23. INVOICES: Vendor's invoices shall be in English and contain a complete description of the Goods, (including, but not limited to, commercial designation, material composition and, if part of another item, identification of the item to which a part), quantity shipped, unit and total price paid or payable with any taxes specifically identified, for the Goods, terms of purchase and any additional statements as provided by the Purchase Order. Vendor's invoices shall be accompanied by a signed (1) original bill of lading, or (2) express "shipper's collect receipt," or (3) in case of prepaid shipments, original paid transportation bill showing the full amount of all freight and related charges paid. A separate invoice must cover each shipment. Amounts due and owing on invoices shall be for the quantity of the Goods received on the accompanying signed receiving documents, at the price set forth in the Purchase Order, unless modified by Buyer in writing.

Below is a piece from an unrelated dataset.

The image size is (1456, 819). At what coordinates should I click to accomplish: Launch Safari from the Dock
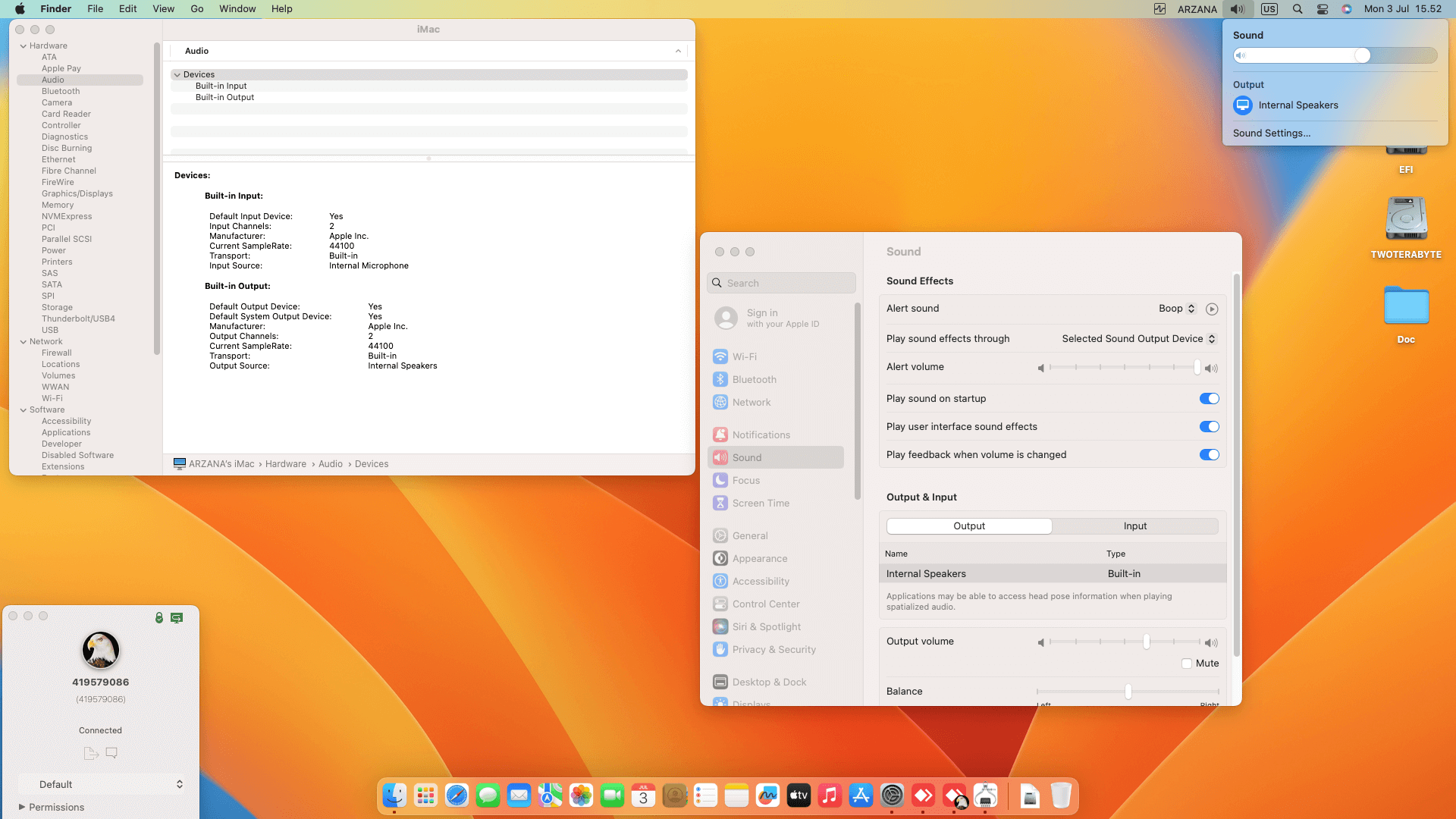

24. COMPLIANCE: In accepting the Purchase Order, Vendor warrants and certifies its compliance with all relevant EEO/AA laws, orders and regulations, the pertinent language of which is hereby incorporated by reference. Vendor certifies specific compliance with E. O. 11246; Section 503 of the Rehabilitation Act of 1973; and Section 402 of the Vietnam Era Veterans' Readjustment Assistance Act of 1974. Addtionally, if Vendor is a subcontractor described in 41 CFR Section 61-250.1 then the contract clause set forth in 41 CFR Section 61-250.10 shall be deemed incorporated herein by reference. Buyer requires and Vendor further warrants and certifies that it will not obtain merchandise from manufacturers/sellers where it has knowledge or has reason to believe that said manufacturers/sellers utilize forced, prison or child labor. Additionally, Buyer requires that its suppliers and contractors comply with all applicable executive orders, federal laws, state laws and related regulations relating to the parties' general business, customs clearance, marking and employment practices.

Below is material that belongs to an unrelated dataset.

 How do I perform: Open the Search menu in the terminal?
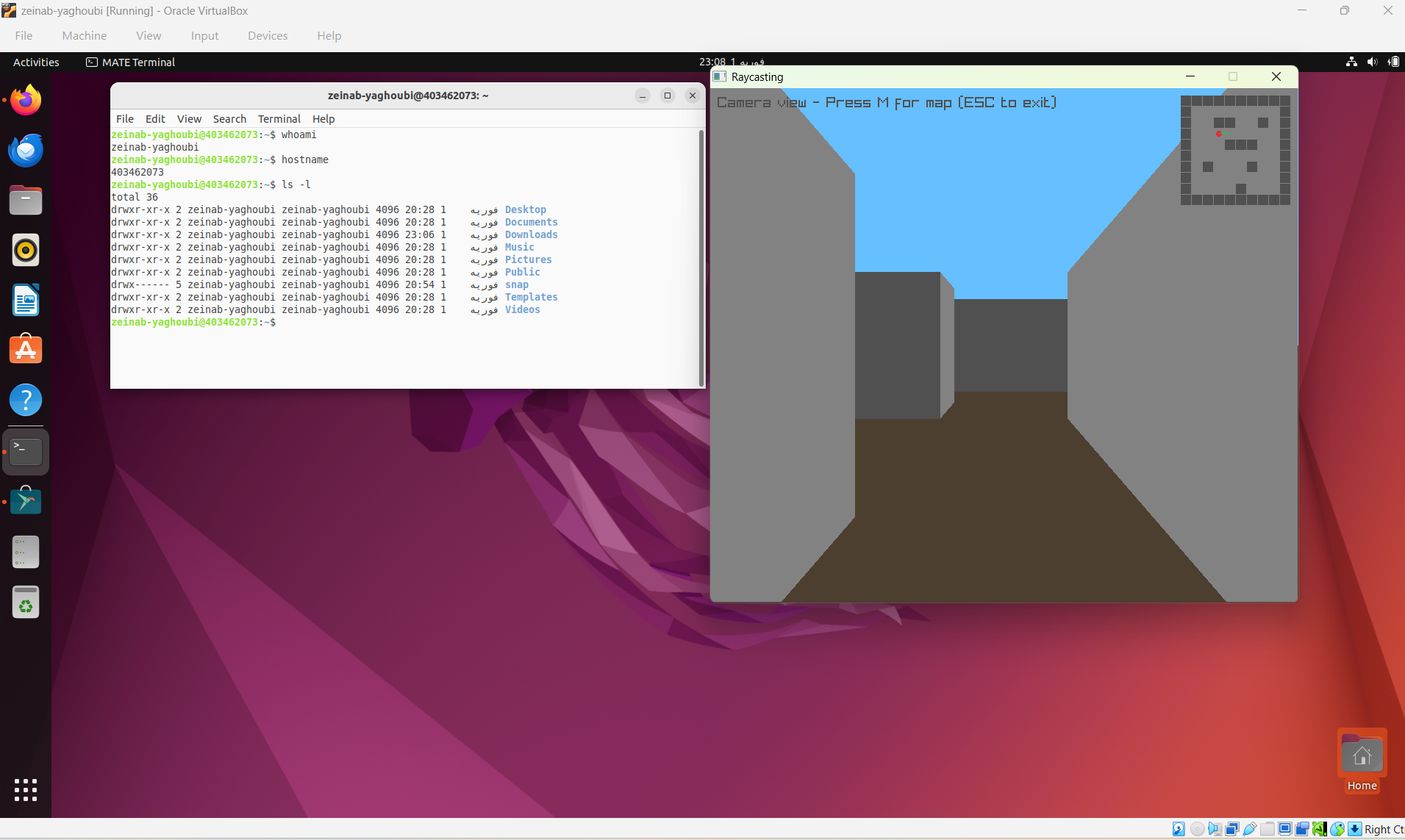coord(229,118)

CERTIFICATIONS: Vendor hereby represents and warrants to buyer, and covenants and agrees that it has caused all equipment and equipment parts and components and all other electrical or electronic goods (the "Electrical Goods") to be approved and certified for use in the United States by a Nationally Recognized Testing Laboratory qualified by the Occupational Safety and Health Administration, and that the Electrical Goods are in compliance with all applicable federal, state and local laws, orders and regulations, including those regarding occupational safety and health. Additionally, if buyer is permitted or authorized to sell, license or otherwise distribute the Electrical Goods in international markets or territories, Vendor hereby further represents and warrants to buyer, and covenants and agrees that it has caused the Electrical Goods to be appropriately certified for use, and the Electrical Goods meet all applicable laws, orders and regulations for product safety in such market or territory. If the Electrical Goods are not at any time certified and in compliance with any of the aforementioned laws, orders or regulations, Vendor at no cost to buyer shall take all steps necessary to modify or replace the Electrical Goods so as to make them so certified or in compliance.